GOLD: The Midas Touch

GOLD: The Midas Touch

View full screen - View 1 of Lot 52. JEAN-LÉON GÉRÔME | MARY MAGDALENE.

JEAN-LÉON GÉRÔME | MARY MAGDALENE

Auction Closed

October 29, 03:04 PM GMT

Estimate

80,000 - 120,000 GBP

Lot Details

Description

JEAN-LÉON GÉRÔME

French

1824 - 1904

MARY MAGDALENE


signed: J. L. GEROME inscribed: SIOT-DECAUVILLE and stamped: 735I

bronze, gilt, red, green and mid-brown patina, tinted marble, semi-precious stones and coloured pastes, on a nero portoro marble base

bronze: 50cm., 19⅝in. high

base: 2.8 by 18cm., 1⅛ by 7⅛in.

Private collection, Paris

L. des Cars, Dominique de Font-Réaulx and É. Papet (eds.), The Spectacular Art of Jean-Léon Gérôme (1824-1904), exh. cat. J. Paul Getty Museum, Musée d'Orsay and Museo Thyssen-Bornemisza, Milan, 2010, pp. 312-3, no. 181

Jean-Léon Gérôme’s Mary Magdalene has been described as ‘one of the most fantastic and precious of the small sculptures’ created by the artist (Ackerman, op. cit. p. 322). The Magdalene is both an hieratic and erotic figure. Her frontal gaze and ritualised hand gestures recall those of a priestess, whilst her luxuriant costume is that of ‘a Middle-Eastern harlot’ (Cars et al, op. cit., p. 312). Gérôme has thus succeeded in capturing the Saint’s inherently contradictory character and, in the process, has created one of the most powerful images in his oeuvre.

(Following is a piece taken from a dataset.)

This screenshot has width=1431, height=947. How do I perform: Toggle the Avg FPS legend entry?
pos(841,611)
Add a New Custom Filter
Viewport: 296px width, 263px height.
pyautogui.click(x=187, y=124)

Conceived in 1897, Gérôme’s Magdalene is the work of an experienced and acclaimed sculptor, who had turned to sculpture relatively late in his career, at the age of 54. Following the unveiling of his first three dimensional work, The Gladiators, at the Salon of 1878, Gérôme had gone on to model his celebrated Tanagra in 1890 and, in the same year, unveiled Ancient Dancer. These three early works reveal the artist’s interest in classicism and his desire to recapture the polychromy of the ancient past. The Magdalene, by contrast, was Gérôme’s first sculpture with a religious subject, and the first with an overtly Middle-Eastern flavour, recalling his earlier Orientalist paintings. The Saint’s exotic costume has an ethnographic quality, and can be compared with the elaborate uniforms of the bashi-bazouks and the sensuous clothing of the belly-dancer in his 1863 canvas, Dance of the Almeh, which was probably inspired by a journey to Egypt and the Near East in 1862.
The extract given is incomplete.